Yael Eckstein  |  May 18, 2023

People standing with Israeli flag

Jerusalem is built like a city
    that is closely compacted together.
—Psalm 122:3

This week, Israel celebrates Yom Yerushalayim, Jerusalem Day, commemorating the reunification of the city, ending 19 years of separation into East and West Jerusalem. This is one of five devotions looking at the spiritual and historical significance of God’s Holy City.

As we approach Jerusalem Day, celebrating the reunification of Jerusalem following the Six-Day War in 1967, I’ve been spending extra time walking the streets of the Old City. The other day I was walking in the area of Mount Zion, where the Zion Gate stands as one of the entrances to the city.

If you look closely at the Zion Gate, you’ll see hundreds of holes and indentations in the stone all around the opening of the gate. These holes are from bullets fired during the fighting in 1967. While some may see these chipped and broken spots as harming the appearance of the Old City walls, to me they are a testimony to the courage and heroism of those Israeli soldiers who laid down their lives to reunify God’s Holy City.

As I stood and stared at the bullet holes, I was reminded of a specific verse in Psalms. David wrote of his beloved capital, “Jerusalem is built like a city that is closely compacted together.” The Hebrew for “closely compacted together” says “bound together in unity.” In fact, this is how the verse is translated in many English versions of the Bible.

The Center of Spiritual Wholeness

This brings up an interesting point. The name Jerusalem is made up of two words. Jeru, Yeru in Hebrew, means “you will see.” Salem, or shalem, is the Hebrew word for “whole.” But in the Hebrew, name of Jerusalem is Yerushalayim. Shalayim is a form of the word shalem—whole—which actually means “double wholeness.” Put together, the name of Jerusalem means “You will see a double wholeness.”

Think about that. The name of God’s city is actually a prophecy or blessing for the future. The name itself speaks of a future time when the city will be unified and whole. But it doesn’t stop there. The wholeness is doubled. What does this mean?
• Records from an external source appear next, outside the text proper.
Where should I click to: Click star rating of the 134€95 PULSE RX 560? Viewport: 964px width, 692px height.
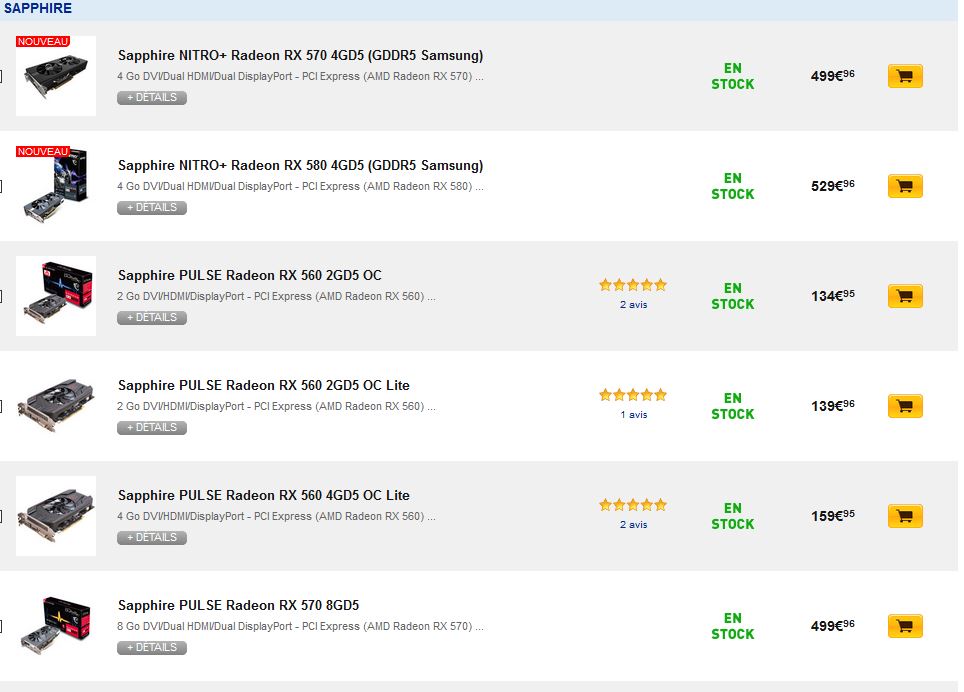(632, 285)
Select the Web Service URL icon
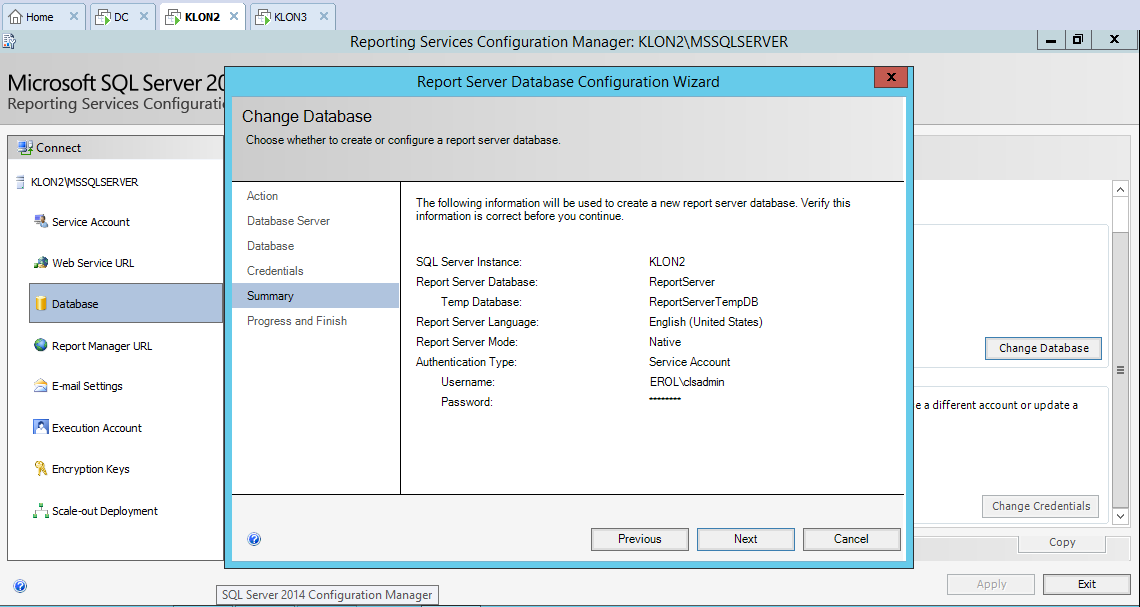This screenshot has height=607, width=1140. 41,263
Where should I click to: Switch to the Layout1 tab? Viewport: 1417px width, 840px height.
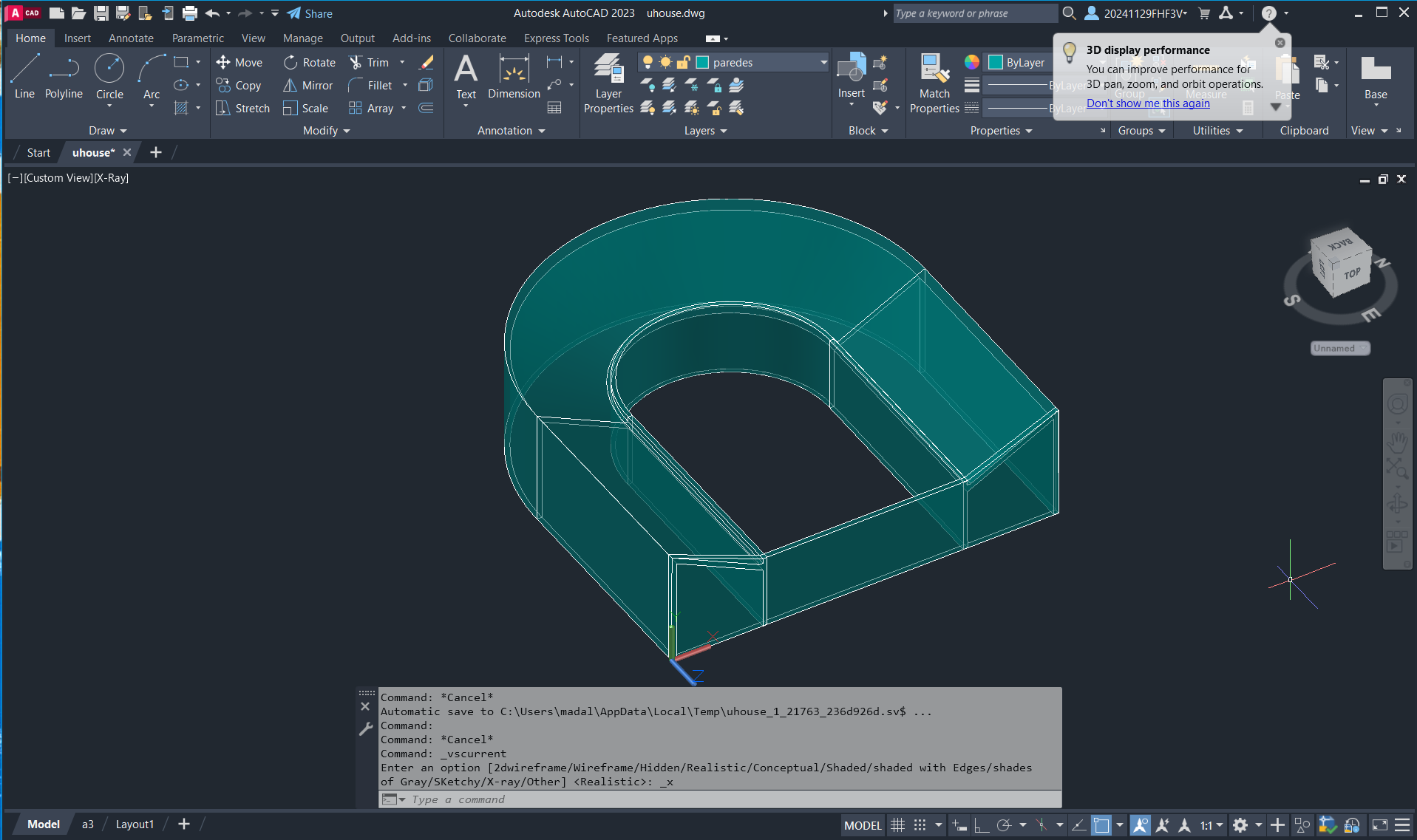pos(135,824)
Ever since King David, Jerusalem has been the capital city of Israel. Reunification of Jerusalem under Jewish sovereignty represents the wholeness of the Jewish people as a nation. But Jerusalem is more than that. It is also the epicenter of God’s kingdom on earth. When Jerusalem is truly whole and rebuilt in the future, it will also become the center of spiritual wholeness for the entire world. A double wholeness indeed!

Your Turn:

Join the Jewish people on the anniversary of the reunification of Jerusalem by reading Psalms 113-118 to praise God for all He does to bring redemption to His people and the world.